Content-Disposition: inline
Content-Transfer-Encoding: 8bit
In-Reply-To: <010001916c81b9af-a9417248-0ebd-461e-a679-3c338a3c56aa-000000@email.amazonses.com>
Message-ID-Hash: BPBTCSCOBO36PVRXQLOQBDNRMEOTLHSU
X-Message-ID-Hash: BPBTCSCOBO36PVRXQLOQBDNRMEOTLHSU
X-MailFrom: jschoenwaelder@constructor.university
X-Mailman-Rule-Misses: dmarc-mitigation; no-senders; approved; emergency; loop; banned-address; member-moderation; header-match-netmod.ietf.org-0; nonmember-moderation; administrivia; implicit-dest; max-recipients; max-size; news-moderation; no-subject; digests; suspicious-header
CC: "netmod@ietf.org" <netmod@ietf.org>
X-Mailman-Version: 3.3.9rc4
Precedence: list
Reply-To: Jürgen Schönwälder <jschoenwaelder@constructor.university>
Subject: [netmod] Re: 2nd WGLC on system-config-08
List-Id: NETMOD WG list <netmod.ietf.org>
Archived-At: <https://mailarchive.ietf.org/arch/msg/netmod/QGU1coVxdsRPeNJ3VauJC08nIH8>
List-Archive: <https://mailarchive.ietf.org/arch/browse/netmod>
List-Help: <mailto:netmod-request@ietf.org?subject=help>
List-Owner: <mailto:netmod-owner@ietf.org>
List-Post: <mailto:netmod@ietf.org>
List-Subscribe: <mailto:netmod-join@ietf.org>
List-Unsubscribe: <mailto:netmod-leave@ietf.org>

As an old Unix guy, I hardly know any complex service that is not
configured via multiple configuration files, using combinations of
include and merge mechanisms to produce the final configuration the
service uses. The idea of a monolithic <running> gave us conceptual
simplicity. But in practice, it helps to be able to break down large
and complex configurations into meaningful pieces that are merged
together. If you follow this logic, then introducing a well defined
merge mechanism when <running> flows into <intended> makes <system>
fall out as just a special. Introducing a well defined merge mechanism
is a powerful addition to NMDA, a special purpose copy from <system>
to <running> is at best a point solution.

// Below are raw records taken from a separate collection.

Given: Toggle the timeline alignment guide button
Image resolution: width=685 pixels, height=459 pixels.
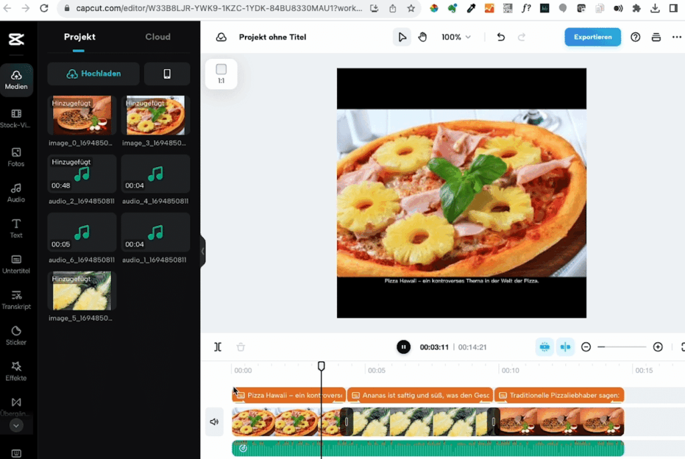Looking at the screenshot, I should [x=565, y=347].
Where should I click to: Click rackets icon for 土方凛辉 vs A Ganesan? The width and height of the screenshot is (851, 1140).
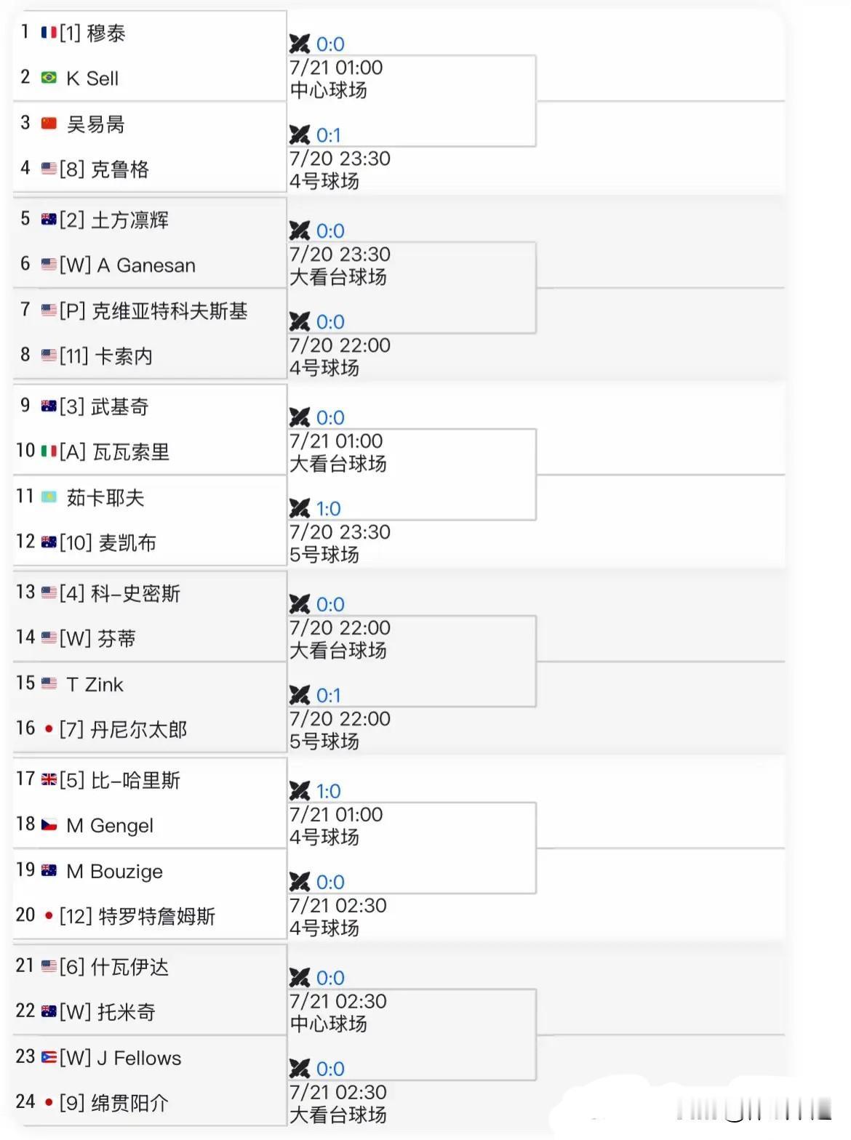(299, 231)
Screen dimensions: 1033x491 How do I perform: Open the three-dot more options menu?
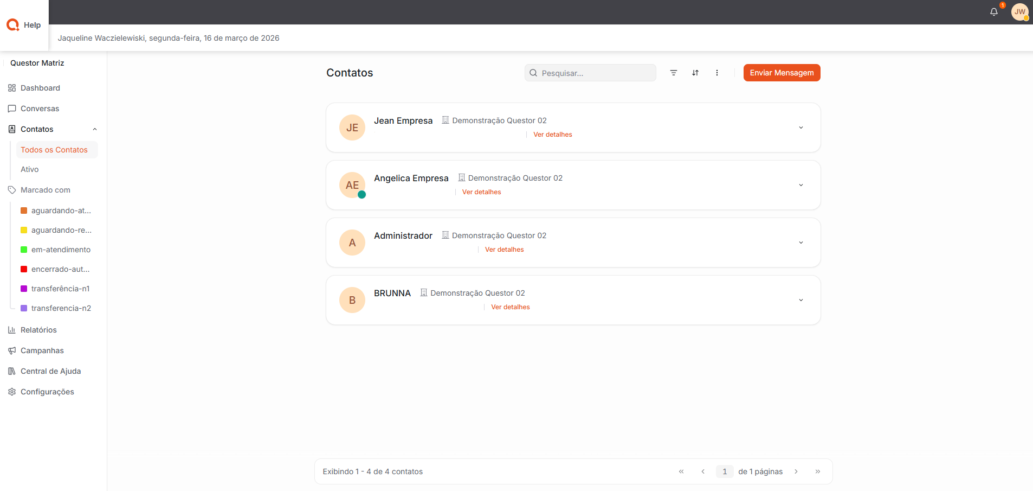point(717,73)
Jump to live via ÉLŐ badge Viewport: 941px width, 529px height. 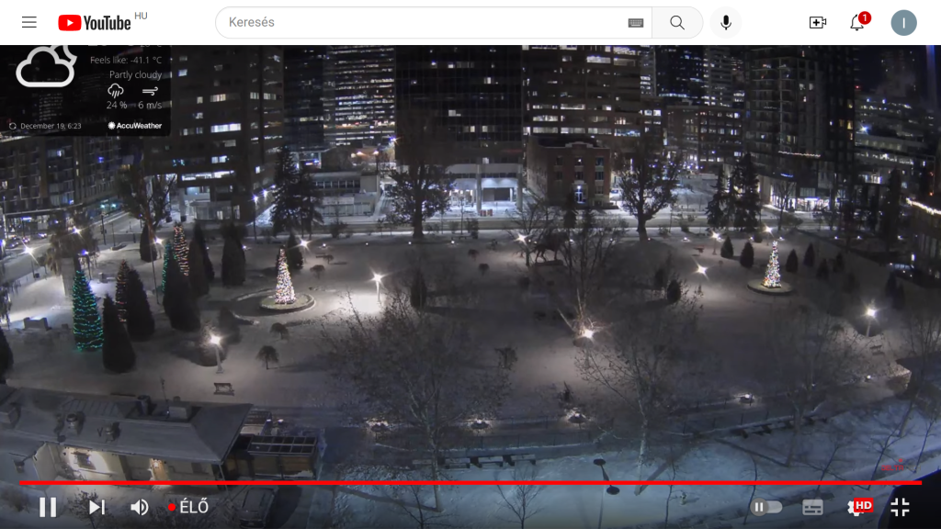tap(188, 507)
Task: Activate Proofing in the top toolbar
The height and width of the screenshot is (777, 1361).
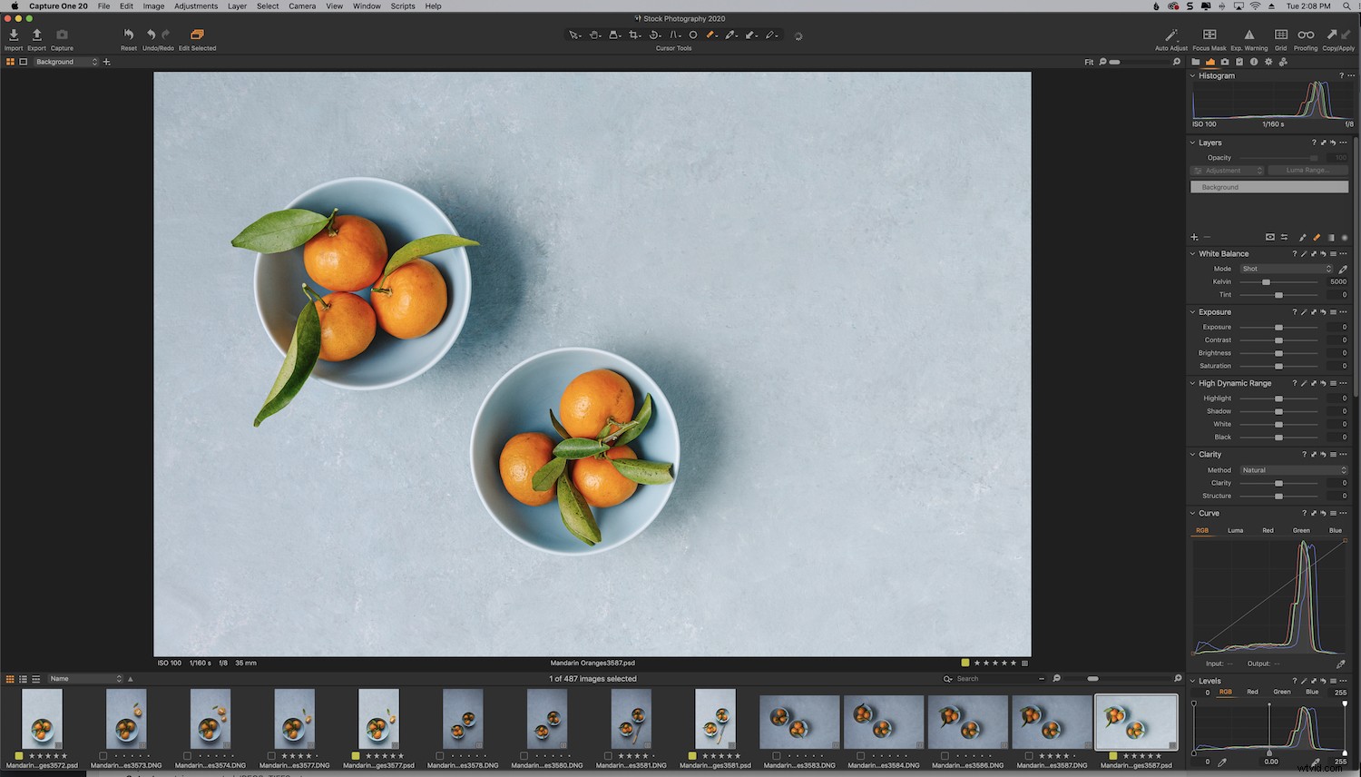Action: pos(1306,36)
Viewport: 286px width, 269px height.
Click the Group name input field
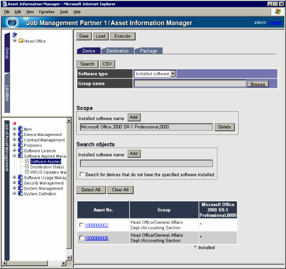click(x=190, y=84)
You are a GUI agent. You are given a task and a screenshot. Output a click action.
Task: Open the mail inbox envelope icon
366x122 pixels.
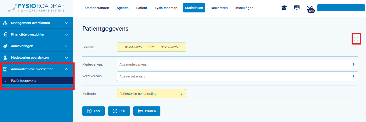point(310,8)
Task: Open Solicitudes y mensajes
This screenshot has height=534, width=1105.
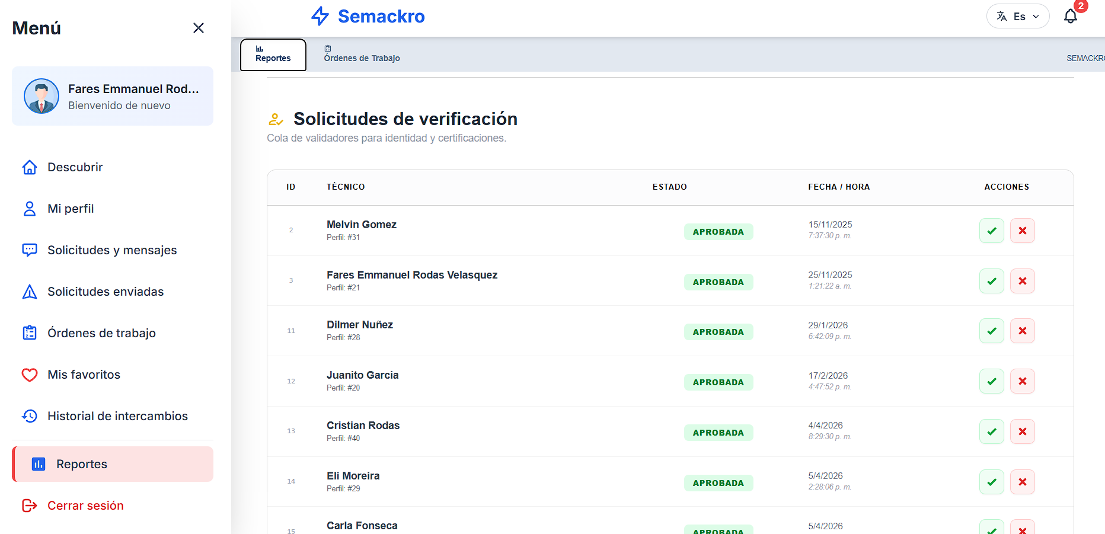Action: pos(112,250)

The authors of this draft likely just want a copy to running solution
standardized. But then the draft needs to say that and not something
different. For me, a copy to <running> solution is a missed
opportunity to introduce a mechanism that is much more general and
powerful than just providing a solution for the <system> datastore.

/js

PS: One way to look at templates is that they expand to config
    snippets that are merged with running.

PS: And with a well designed merge operation, one might in the future
    even move towards breaking the monolithic <running> into pieces,
    like we do for the <candidate> singleton today.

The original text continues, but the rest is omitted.